The facility was designed to handle 200 juveniles who had been adjudicated, but currently operates at between 100-120 youths. The DCF expects the modest increase to keep the population below the original maximum number.
"It was designed as a maximum security facility, and it's the only one of its kind in the state," Giuliano said. "Where else are they going to put those kids."
Howroyd explained that serious felonies, such as murder cases, allow juveniles to be tried in adult dockets, and those individuals are incarcerated in adult facilities. In addition, juveniles awaiting trial are held in juvenile detention facilities in Hartford, New Haven and Bridgeport.

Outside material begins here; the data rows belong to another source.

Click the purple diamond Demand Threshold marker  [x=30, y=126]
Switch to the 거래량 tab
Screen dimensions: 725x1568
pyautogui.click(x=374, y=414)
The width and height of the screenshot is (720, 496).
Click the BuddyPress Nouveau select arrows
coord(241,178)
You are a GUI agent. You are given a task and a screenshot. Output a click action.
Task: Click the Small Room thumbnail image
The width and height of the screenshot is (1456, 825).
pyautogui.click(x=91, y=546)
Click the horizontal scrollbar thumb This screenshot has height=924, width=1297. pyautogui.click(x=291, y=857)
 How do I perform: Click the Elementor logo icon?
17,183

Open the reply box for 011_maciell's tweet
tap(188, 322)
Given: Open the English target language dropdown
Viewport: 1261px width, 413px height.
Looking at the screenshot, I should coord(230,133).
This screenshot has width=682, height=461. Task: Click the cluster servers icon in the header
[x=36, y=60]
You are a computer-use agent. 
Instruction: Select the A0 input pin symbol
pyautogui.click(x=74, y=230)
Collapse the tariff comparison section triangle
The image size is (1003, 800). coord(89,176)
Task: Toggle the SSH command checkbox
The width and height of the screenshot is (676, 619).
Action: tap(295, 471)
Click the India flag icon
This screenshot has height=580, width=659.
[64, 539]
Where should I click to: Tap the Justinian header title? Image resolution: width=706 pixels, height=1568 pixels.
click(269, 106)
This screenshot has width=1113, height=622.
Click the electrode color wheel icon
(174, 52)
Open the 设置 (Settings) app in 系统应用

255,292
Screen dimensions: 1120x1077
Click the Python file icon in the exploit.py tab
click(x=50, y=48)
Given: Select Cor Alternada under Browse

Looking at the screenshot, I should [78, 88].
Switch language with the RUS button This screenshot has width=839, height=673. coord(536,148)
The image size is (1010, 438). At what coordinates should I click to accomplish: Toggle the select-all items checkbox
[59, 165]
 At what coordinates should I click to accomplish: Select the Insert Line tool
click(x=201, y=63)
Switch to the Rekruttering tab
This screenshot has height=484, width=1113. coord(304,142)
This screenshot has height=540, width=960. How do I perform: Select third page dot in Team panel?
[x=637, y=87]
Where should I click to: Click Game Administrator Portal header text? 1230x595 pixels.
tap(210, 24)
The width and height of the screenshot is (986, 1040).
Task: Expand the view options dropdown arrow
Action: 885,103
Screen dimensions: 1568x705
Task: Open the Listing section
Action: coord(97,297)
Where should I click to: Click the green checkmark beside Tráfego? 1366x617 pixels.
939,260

Juveniles held at CJTS are typically at the facility for less than a year, and receive education and job training.
"We're trying to break the cycle of crime," Howroyd explained.
The initial bonding request is for planning, testing and developing architectural drawings for the renovation.
1 comment:
I am continually amazed at the profound disconnect we allow between these actions and our legislative delegation up in Hartford. Where is the active engagement of Joe Serra, the self-acknowledged Dean of the Middletown delegation, or Rep. Gail Hamm, or Sen. Doyle? This project is in their district.
Contrast their lack of action, or comment, with Bridgeport's legislative delegation's response to the bonding for a women's juvenile prison in Bridgeport.
It is truly pathetic when we compare poorly against Bridgeport, CT!